The lines to return are those from the line holding "Instruction: Click the prompt field label" through the last line of the entries below, both included, written exactly and without pictures.

########################################

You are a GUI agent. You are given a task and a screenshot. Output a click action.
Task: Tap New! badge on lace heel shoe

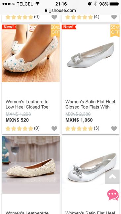tap(9, 27)
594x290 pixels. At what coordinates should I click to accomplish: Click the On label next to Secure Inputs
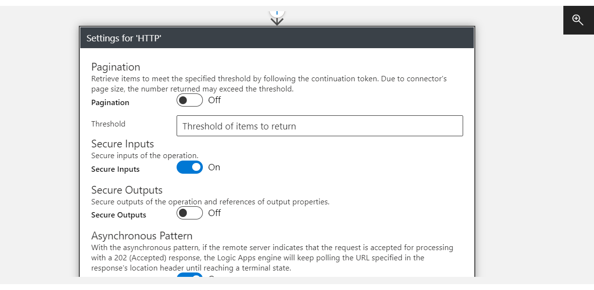point(214,167)
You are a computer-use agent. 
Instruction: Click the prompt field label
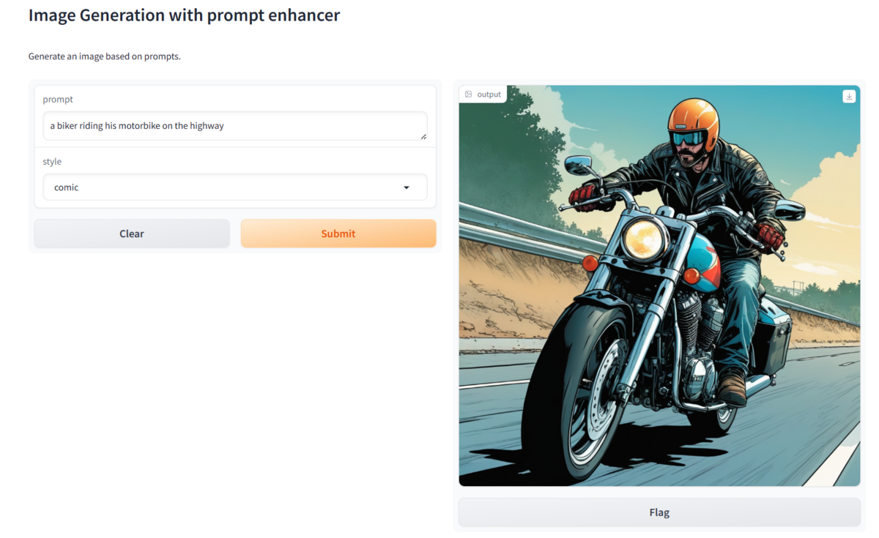coord(58,100)
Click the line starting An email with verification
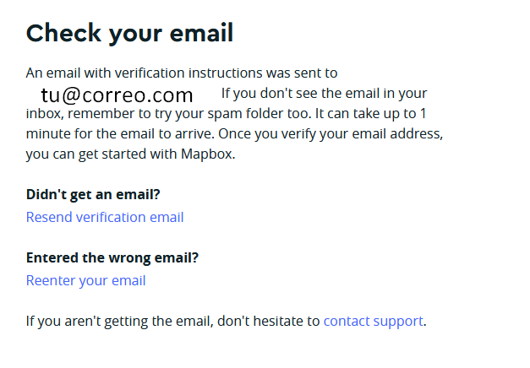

########################################

● RESULT FOR THIS TASK:
Instruction: Click the prompt field label
coord(58,100)
Click the line starting An email with verification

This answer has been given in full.